Many contracts contain capitalized clauses, for example:
Limitation of Liability. NOTWITHSTANDING ANYTHING IN THIS AGREEMENT TO THE CONTRARY, NEITHER PARTY SHALL BE LIABLE TO THE OTHER PARTY FOR SPECIAL, INDIRECT, CONSEQUENTIAL, PUNITIVE, OR EXEMPLARY DAMAGES SUFFERED BY SUCH PARTY RESULTING FROM OR ARISING OUT OF THIS AGREEMENT OR THE BREACH THEREOF OR UNDER ANY OTHER THEORY OF LIABILITY, WHETHER TORT, NEGLIGENCE, STRICT LIABILITY, BREACH OF CONTRACT, WARRANTY, INDEMNITY OR OTHERWISE, INCLUDING LOSS OF USE, INCREASED COST OF OPERATIONS, LOSS OF PROFIT OR REVENUE, OR BUSINESS INTERRUPTIONS; PROVIDED, HOWEVER, THAT THE FOREGOING LIMITATION SHALL NOT APPLY TO ANY DAMAGE CLAIM ASSERTED BY OR AWARDED TO A THIRD PARTY FOR WHICH A PARTY WOULD OTHERWISE BE LIABLE UNDER ANY INDEMNIFICATION PROVISION SET FORTH HEREIN.
Does any law require a provision in commercial contracts to be in capital letters?
Indeed, some statutes specify that certain statements must be in all capitals, for example, 2021 Arizona Revised Statutes § 12-1366(C). Others do so de facto by stating in all capitals text that one contract party must include in the contract, for example, 2021 Florida Statutes § 718.202(3) and 2021 Oregon Revised Statutes § 93.040.
Apart from these exceptions, Section 2-316(2) of the Uniform Commercial Code (U.C.C.) only states that a disclaimer of the implied warranty of merchantability must be conspicuous. In addition, Section 1-201(10) of the U.C.C. specifies that "language in the body of a form is 'conspicuous' if it is in larger or other contrasting type or color"; it doesn't say anything about all capitals.
American General Finance, Inc. v. Bassett (In re Bassett), 285 F.3d 882 (2002) debunked the notion that text needs to be in all caps to be conspicuous. The court stated: "The use of capitals as a talisman of conspicuousness has survived intact despite decades of improved literacy and technology. Even some web page 'click-through' agreements have clauses written in capitals, though there are better ways of making text stand out in a web browser window. Lawyers who think their caps lock keys are instant 'make conspicuous' buttons are deluded. A sentence in capitals, buried deep within a long paragraph in capitals will probably not be deemed conspicuous. [...] Thus, it is entirely possible for text to be conspicuous without being in capitals."
In my opinion, it's hilarious to see all capital clauses in commercial contracts, even when U.S. Law is not applicable.

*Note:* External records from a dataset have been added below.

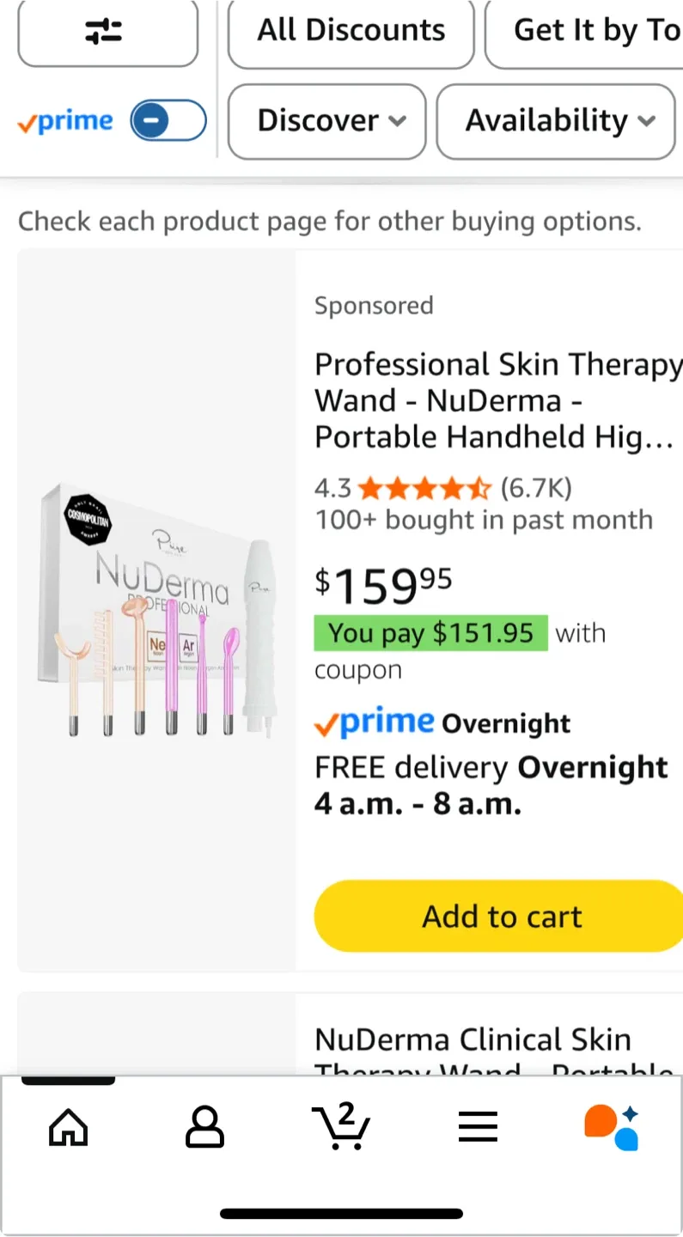Open your account profile icon
Screen dimensions: 683x1237
pos(204,1127)
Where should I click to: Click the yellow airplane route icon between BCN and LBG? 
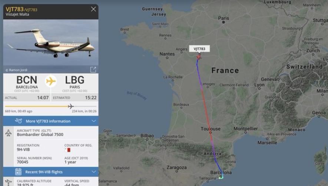[x=51, y=81]
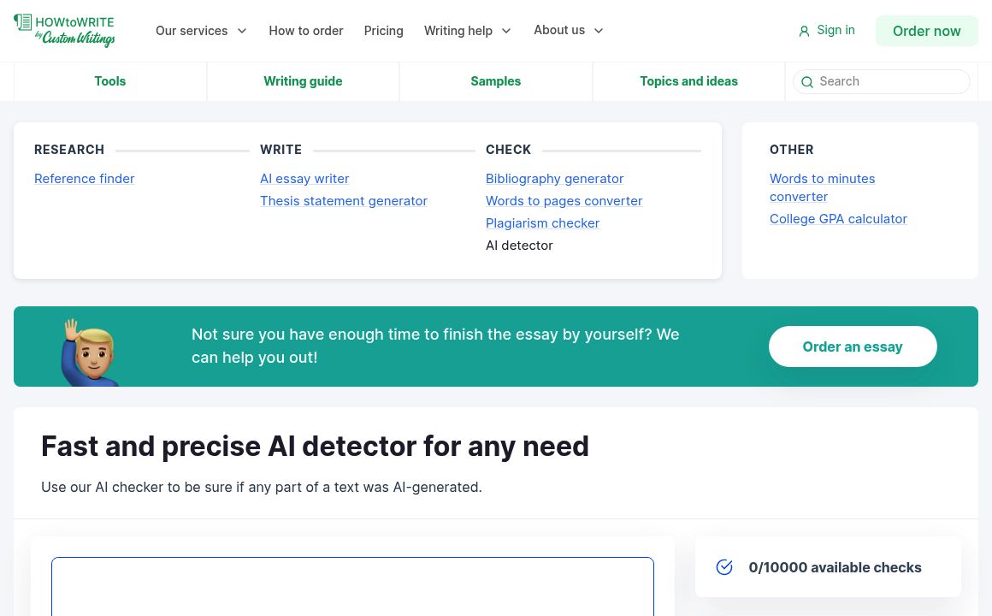The image size is (992, 616).
Task: Open the Reference finder link
Action: (x=84, y=178)

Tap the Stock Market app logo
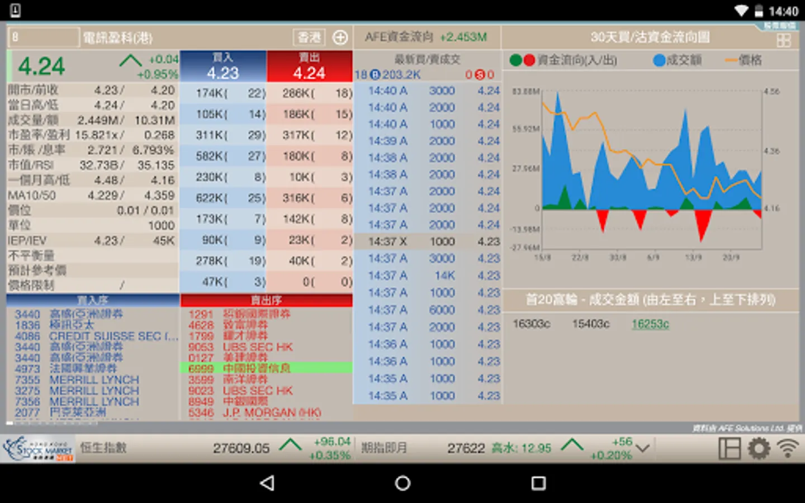(x=38, y=449)
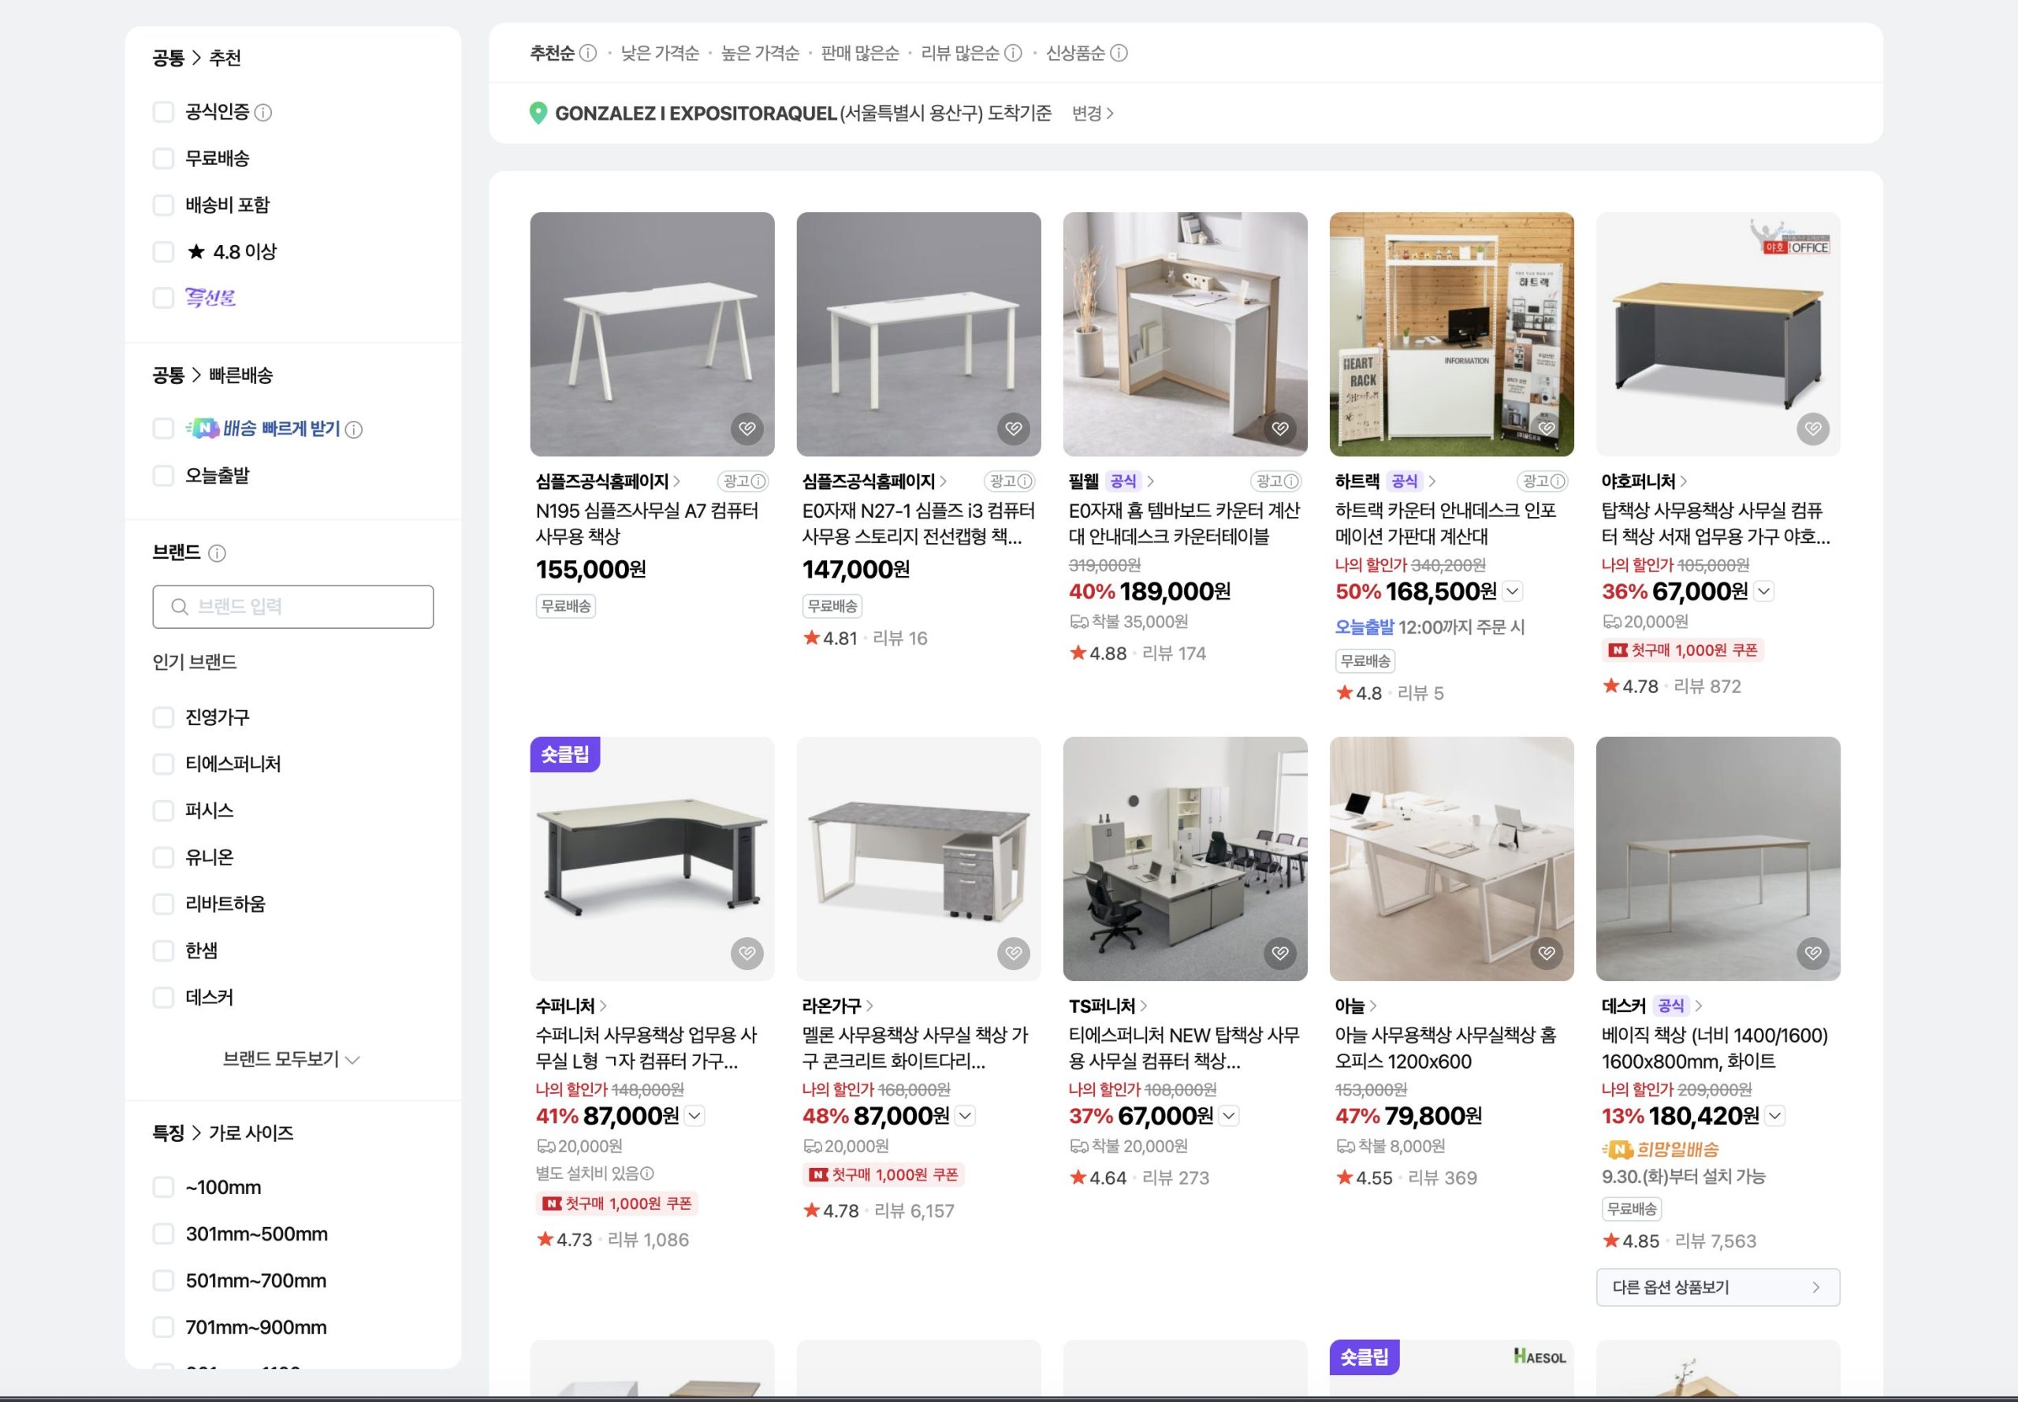
Task: Sort results by 낮은 가격순
Action: (660, 54)
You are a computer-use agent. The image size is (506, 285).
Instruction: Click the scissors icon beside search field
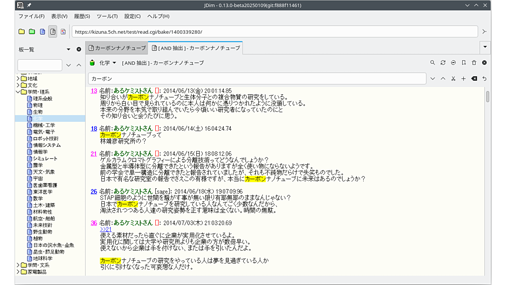coord(453,78)
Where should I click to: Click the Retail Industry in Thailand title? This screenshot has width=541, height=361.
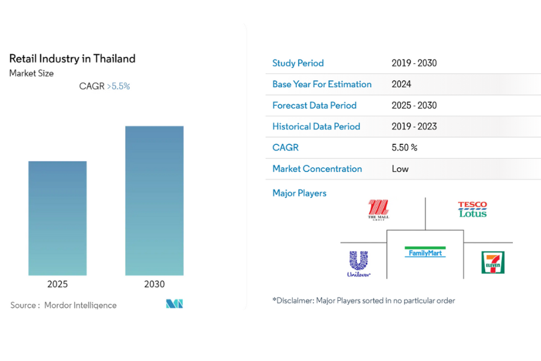tap(72, 58)
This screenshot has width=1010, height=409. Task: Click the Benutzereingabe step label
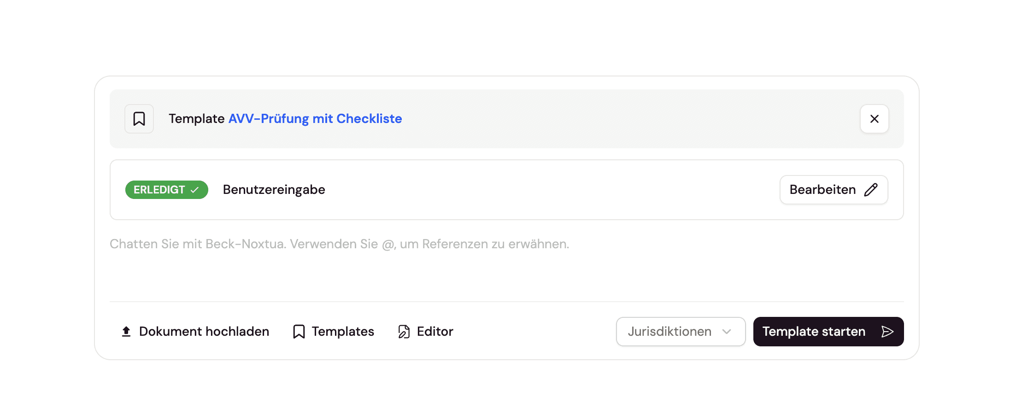[x=274, y=190]
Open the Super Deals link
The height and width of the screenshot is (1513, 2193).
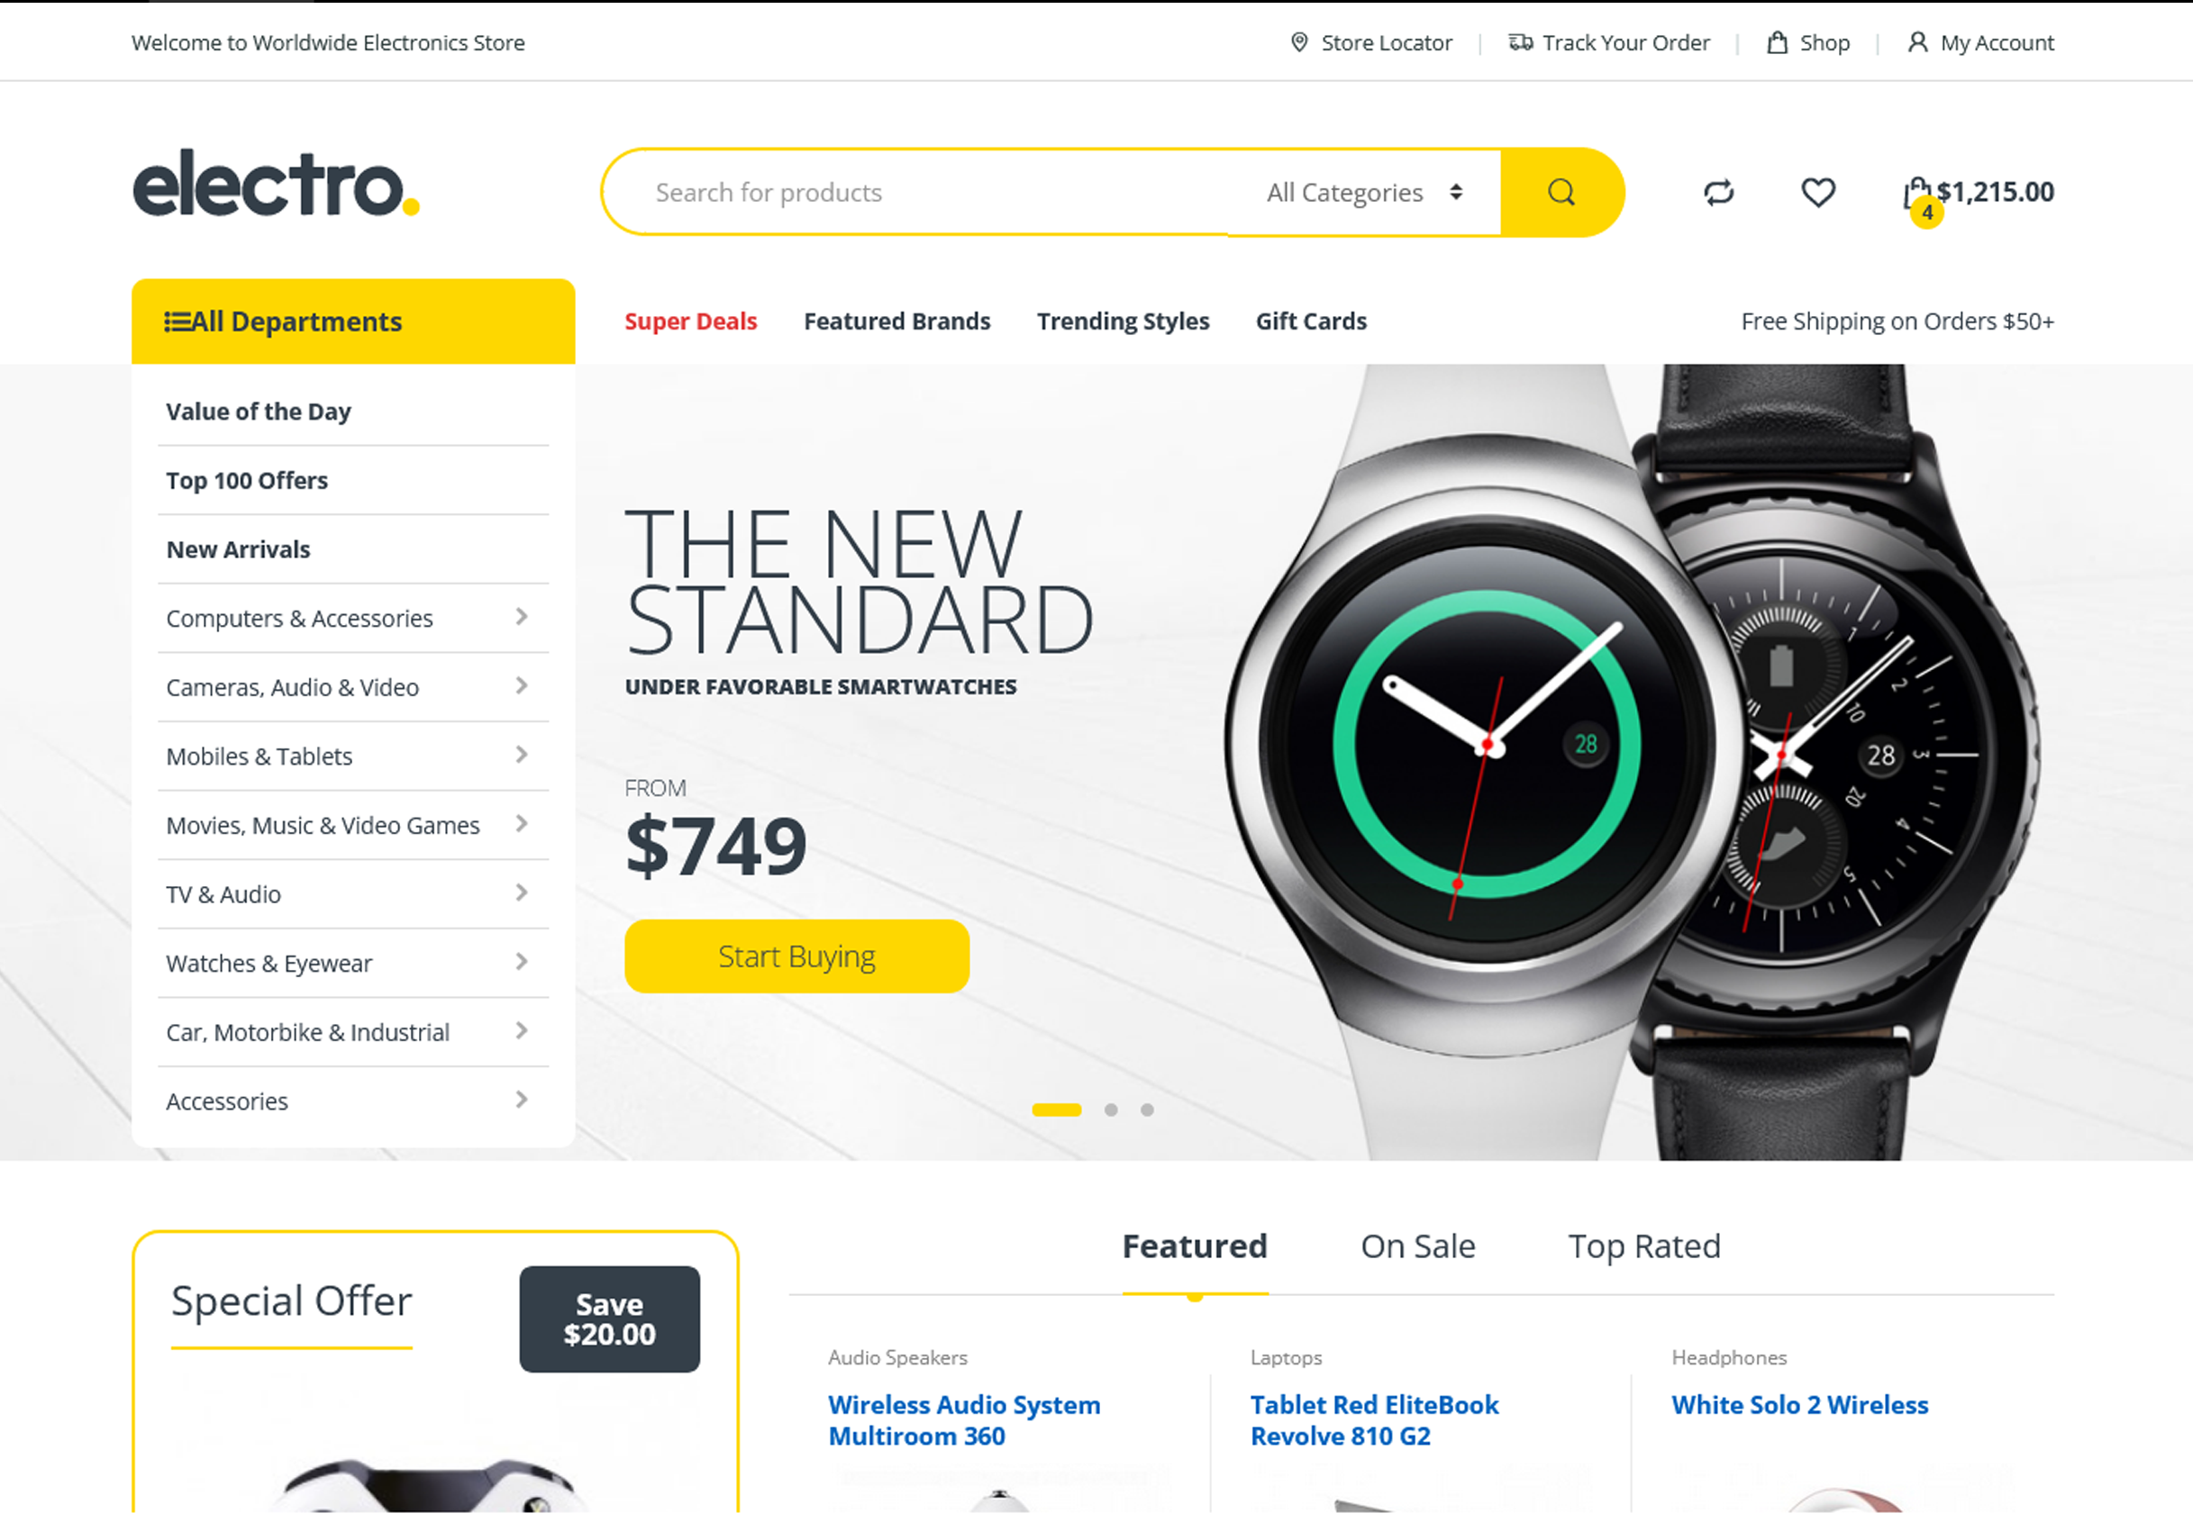point(690,321)
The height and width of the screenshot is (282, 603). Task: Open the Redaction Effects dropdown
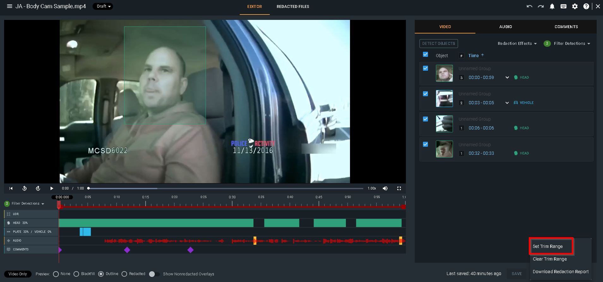pyautogui.click(x=517, y=44)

Under German Law, section 305c German Civil Code (BGB) provides that a provision in standard business terms, which is so unusual that the other contract party need not expect to encounter it, does not form part of the contract. According to the German courts, a provision is not unusual if the corresponding contract party emphasizes it in the contract. However, there are no specific requirements for how to highlight such provisions.
As a result, unless a statute requires it, don't use all capitals to emphasize a provision.
Incidentally, conspicuousness and readability are not the same. For example, using all capitals makes it hard to read once readers focus their attention on it. There is a better way to achieve both by using modern contract design.